Les Objectifs de développement durable (ODD) ont un caractère universel et multidimensionnel, et ils sont ambitieux. Pour pouvoir les atteindre, il est nécessaire de disposer d’un cadre intégré qui permette d’établir une trajectoire de croissance respectueuse de l’environnement, dont les effets bénéfiques profitent à tous, et pas seulement à une poignée de privilégiés. Le concept de développement durable nous commande de reconsidérer notre relation à ce qui nous entoure et de réfléchir à la façon dont les pouvoirs publics devraient procéder pour définir des politiques propres à donner corps à cette vision du monde.

Tout d’abord, force est de constater que la croissance économique seule ne suffit pas : il existe des liens étroits entre les dimensions économique, sociale et environnementale de toute action. Les appréhender chacune séparément engendre des erreurs de jugement et ne permet d’obtenir que des résultats éphémères.

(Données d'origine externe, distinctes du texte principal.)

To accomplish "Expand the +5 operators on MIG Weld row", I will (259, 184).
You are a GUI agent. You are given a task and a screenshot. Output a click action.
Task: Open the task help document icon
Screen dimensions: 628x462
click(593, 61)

L’analyse causale de la croissance sur laquelle nous nous sommes appuyés n’a pas répondu aux attentes, faute d’avoir alerté sur l’accumulation de déséquilibres qui a provoqué la crise de 2008, la plus grave que nous ayons jamais connue, et sur l’appauvrissement des ressources naturelles et l’existence de fortes inégalités entre les personnes quant à leur revenu et à leur devenir.

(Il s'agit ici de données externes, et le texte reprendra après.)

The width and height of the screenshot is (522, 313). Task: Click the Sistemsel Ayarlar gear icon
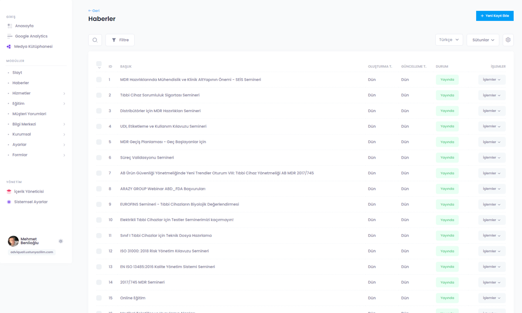pos(9,202)
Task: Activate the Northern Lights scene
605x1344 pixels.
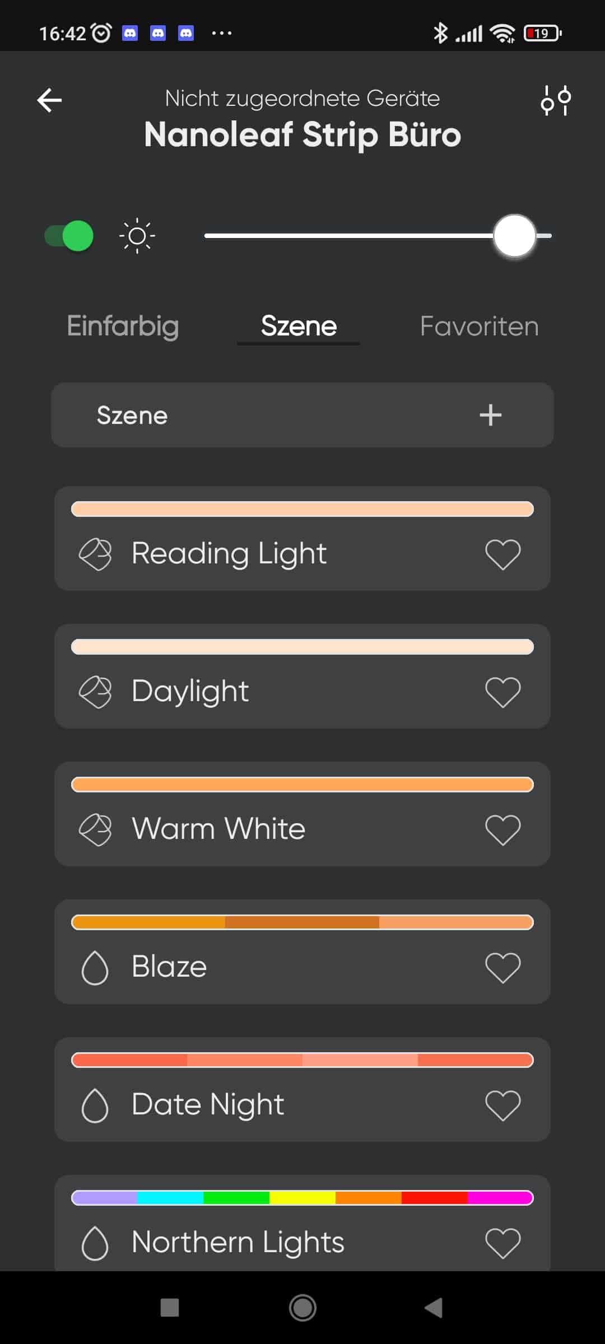Action: click(303, 1242)
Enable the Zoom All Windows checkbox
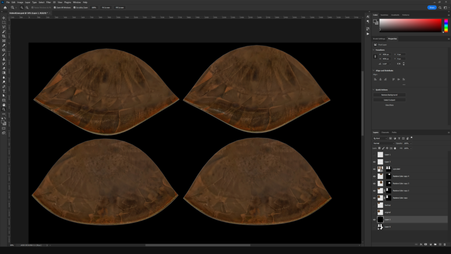This screenshot has height=254, width=451. point(54,7)

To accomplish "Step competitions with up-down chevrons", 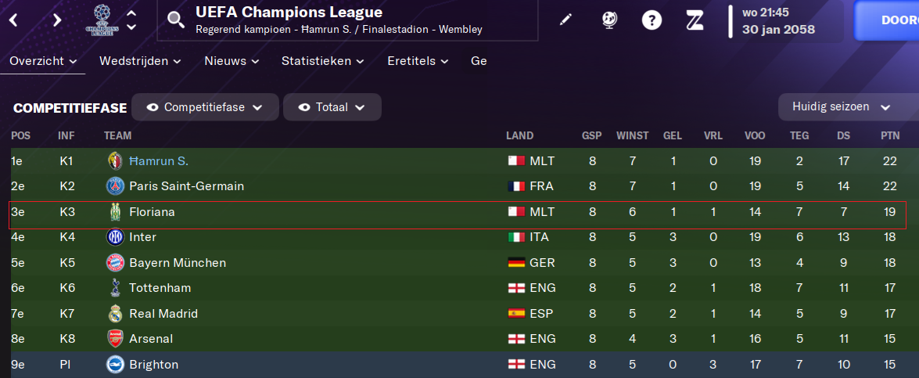I will 132,20.
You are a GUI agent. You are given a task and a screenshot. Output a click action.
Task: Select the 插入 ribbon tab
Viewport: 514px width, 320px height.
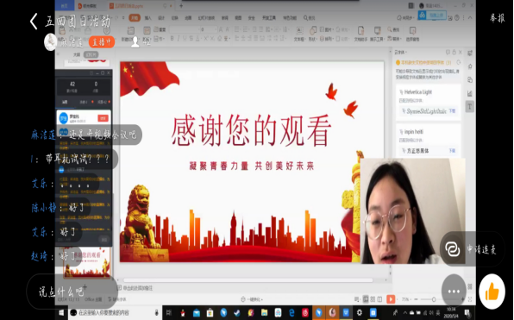pos(148,18)
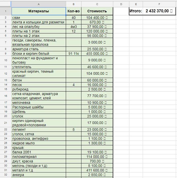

Ensuite, le caractère interdépendant des diverses dimensions du développement durable demande que soient dépassées les frontières géographiques ou institutionnelles pour pouvoir coordonner les stratégies et prendre de bonnes décisions. Il est rarement possible de confiner les problèmes à l’intérieur de limites préétablies, comme celles du champ de compétence d’un organisme public donné ou d’une division administrative urbaine particulière, et la recherche de solutions intelligentes exige une coopération qui s’inscrive dans le processus de décision. Lors de la définition des choix stratégiques, il importe de garder à l’esprit le fait que ces choix et les actions qui en découleront auront des répercussions ailleurs, influeront sur l’avenir et seront nécessairement tributaires de la situation nationale, du cadre institutionnel et des traits historiques et culturels qui caractérisent la société.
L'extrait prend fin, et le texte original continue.